The comment section split into two camps: those who didn't even know the game existed, and veterans sharing war stories. One commenter quipped that Thrud — once called 'Bilibili's crown prince' — is now doing worse than the infamously short-lived 'Half-Year Journey' (半年之旅). Another took a shot at Bilibili's entire gaming strategy with the classic meme: 'Uncle Bili does reverse investing — villa by the sea confirmed.'
Many players zeroed in on the game's fatal design decisions. One recalled that the original concept PV was genuinely top-tier and drew massive pre-registration numbers. But once the closed beta launched, players found themselves in a clunky 'flying Genshin clone' with braindead mobs, a gacha system even more punishing than Mihoyo's, and stingy pull currency that made it impossible to get characters. 'What were they even testing?' the commenter wondered.
The most bitter pill for veterans was the decision to axe the Z-axis during beta — effectively gutting the core aerial combat in a game literally marketed as a 'sky battle' experience. Multiple commenters brought this up: 'An air combat game that deleted the Y-axis left me absolutely floored' (note: the NGA community refers to the vertical combat axis as 'Y-axis'). Another veteran put it bluntly: 'The moment they bowed to pressure, deleted the Z-axis, and went full Mihoyo gacha, the game's fate was sealed.'
One player who actually bought a monthly pass shared their journey: they were hyped for the aerial combat fantasy paired with anime-style character models — on paper, a winning combo. But the launch experience was a massive gap from expectations. Shooting and skills felt copy-paste, monster designs were bare-bones, and playing on mobile was painful even without the Z-axis. They quit with half a hard pity still in the bank.
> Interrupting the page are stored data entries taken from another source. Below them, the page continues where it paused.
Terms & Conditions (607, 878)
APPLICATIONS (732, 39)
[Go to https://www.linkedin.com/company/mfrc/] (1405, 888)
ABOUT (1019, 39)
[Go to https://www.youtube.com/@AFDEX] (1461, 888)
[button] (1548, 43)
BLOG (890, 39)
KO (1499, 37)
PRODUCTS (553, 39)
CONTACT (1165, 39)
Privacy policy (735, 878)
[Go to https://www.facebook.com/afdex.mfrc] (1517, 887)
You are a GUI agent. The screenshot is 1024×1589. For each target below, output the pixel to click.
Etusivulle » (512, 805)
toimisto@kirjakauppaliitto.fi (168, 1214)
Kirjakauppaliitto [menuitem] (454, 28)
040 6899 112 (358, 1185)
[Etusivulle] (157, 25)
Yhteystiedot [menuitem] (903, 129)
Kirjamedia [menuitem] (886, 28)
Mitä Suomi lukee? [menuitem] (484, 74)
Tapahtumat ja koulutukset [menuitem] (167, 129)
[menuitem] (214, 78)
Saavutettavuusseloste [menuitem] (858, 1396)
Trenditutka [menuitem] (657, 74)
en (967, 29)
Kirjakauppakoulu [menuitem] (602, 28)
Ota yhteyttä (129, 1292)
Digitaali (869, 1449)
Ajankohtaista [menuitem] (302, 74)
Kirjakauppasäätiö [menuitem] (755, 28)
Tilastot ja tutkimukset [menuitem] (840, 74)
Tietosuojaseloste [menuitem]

Someone distilled the game's doom into a perfect 'debuff stack': Mihoyo-style gacha + character fragments + an STG genre more niche than strategy games in China + multiple tedious gameplay loops + competitive leaderboards. Another player nailed the diagnosis — Thrud was just 'another product of the Genshin gold rush era: they abandoned a proven aerial combat formula to clone Mihoyo's gacha and elemental reaction system.'
As for the future, the comment section is unanimously bearish. Some are surprised it hasn't shut down yet ('Wait, it's still alive?'). Others are already eyeing the next domino: 'Illfurier is waiting right behind this game.' The former crown prince of Bilibili's gaming ambitions, now forgotten in some dusty corner — perhaps the most poetic ending of all.
Amid the doom and gloom, some players did mention former bright spots — like the social system where you could invite two female characters to dinner and watch them interact. But those details feel painfully hollow against the cold, hard fact of sub-¥500K monthly revenue. As the OP put it: when a game can't even produce character PVs anymore, the real 'last ripple' might be closer than anyone thinks.